** EXCERPTED RECORDS follows **

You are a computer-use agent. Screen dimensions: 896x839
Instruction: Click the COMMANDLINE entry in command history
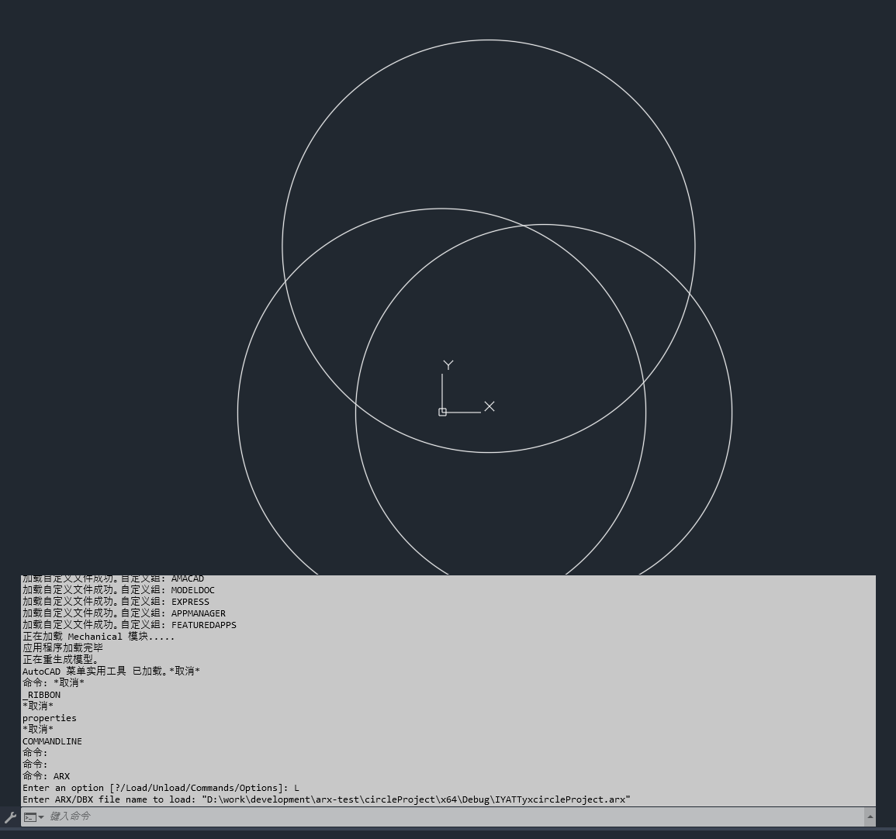52,741
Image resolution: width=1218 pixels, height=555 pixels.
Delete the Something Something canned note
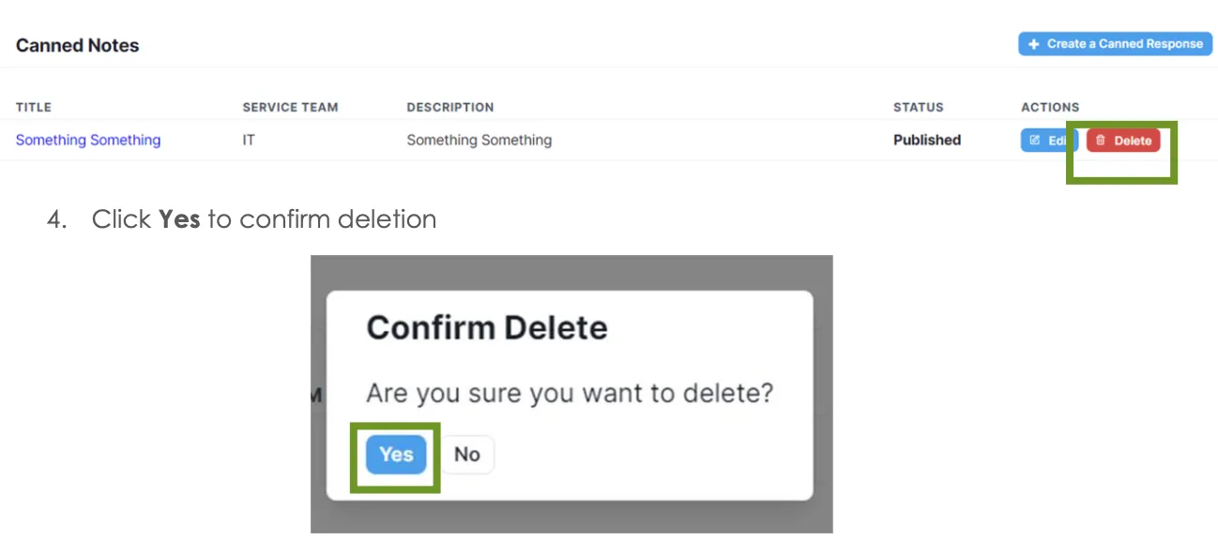click(1123, 141)
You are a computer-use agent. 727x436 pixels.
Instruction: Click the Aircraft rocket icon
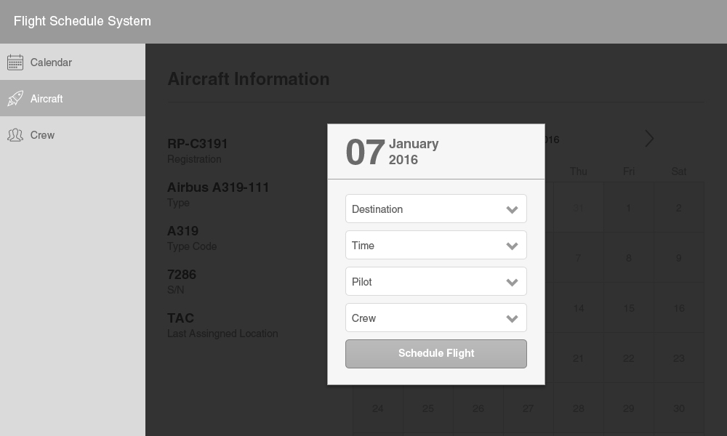click(15, 98)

** End of EXCERPTED RECORDS **

The job is to set down the whole listing exactly, excluding any images.

You are a computer-use agent. Screen dimensions: 896x839
Instruction: Click the COMMANDLINE entry in command history
52,741
Image resolution: width=1218 pixels, height=555 pixels.
Delete the Something Something canned note
click(1123, 141)
You are a computer-use agent. 727x436 pixels.
Instruction: Click the Aircraft rocket icon
click(15, 98)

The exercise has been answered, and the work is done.